The Unit 9 School Board is continuing with its search for a new superintendent.
At Tuesday’s board meeting, Thomas Leahy, Illinois Association of School Board director of executive searching, talked to the board about the process.
The board has been with interim superintendent Gary Miller since the beginning of the fiscal year in July after Guy Gradert left the position.
Leahy showed the board members some of the information being used to create the brochure for the search. The group went through information about each board member, then talked about the requirements that will be used to search for a superintendent.
Leahy said he took some of the information that came from the survey taken to look at some top issues thought to be important. He said they took the top issues that the board and others taking the survey felt were important. The board was given some time to look at the points on the brochure before a final version is completed. The board did say it wanted the brochure to say residence in the district after employment is strongly preferred. Previous successful teaching and administrative experience is also one of the items the board said required.
Leahy said that very few districts are listing a specific salary. The brochure will say that the total compensation package will be based on schooling and experience.

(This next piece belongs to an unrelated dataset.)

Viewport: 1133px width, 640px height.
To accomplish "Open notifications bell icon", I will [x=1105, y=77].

He said all seven board members filled out the survey, along with 69 teachers and staff and 76 parent/community members filled it out.
He said when the applicants start to come in, his group will look through them and determine how they fit on the requirements set by the district and then present candidates for the board to interview in December. Candidates will be interviewed in December and January and the board should be able to name a new superintendent by the end of January. In other news, the board heard from school principals, who said the school year is off to a good start.

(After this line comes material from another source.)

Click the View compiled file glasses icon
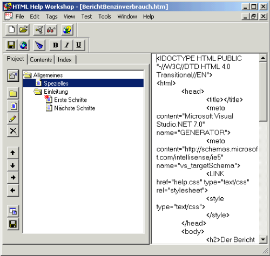 (x=51, y=30)
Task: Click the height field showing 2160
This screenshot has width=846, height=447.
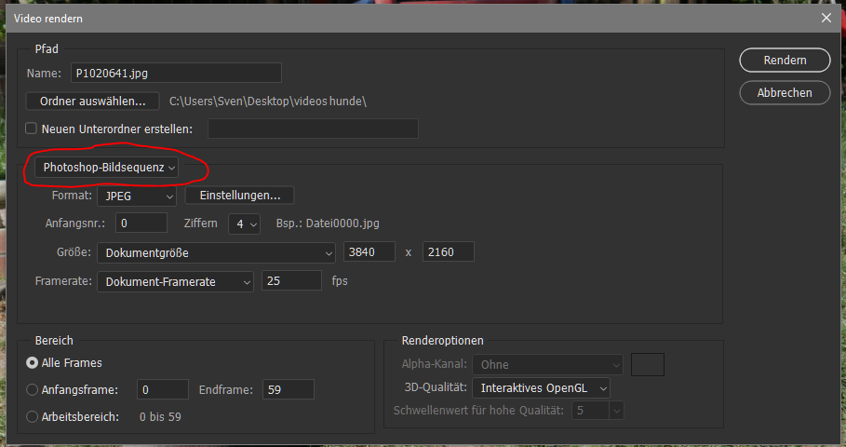Action: (x=448, y=252)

Jessica Heldt, director of student services, said there are some changes being made to pick up and drop off points at the school.
The school district and city officials are working together on the project. There will be a new sidewalk. “Everything is going to be set at eight feet wide for the students to come off of the street into the building,” she said. “We are excited about that.”
She said, too, that the open house and book fair was very successful. The book fair netted $3,240, which is the highest every received. “Just from open house we had $2,442 so we opened it up to students for an extra three days and they shopped during their lunches,” she said.
Also new, she said, was that a parent could upload funds into an e-wallet for the book fair. The student can then buy books and the parent doesn’t have to send money with their student to purchase books.
Many people put time in to help get the book fair operational.
Heldt said, too, that Emily Tuttle has started a team called SWAT, which stands for Students With Advanced Technology.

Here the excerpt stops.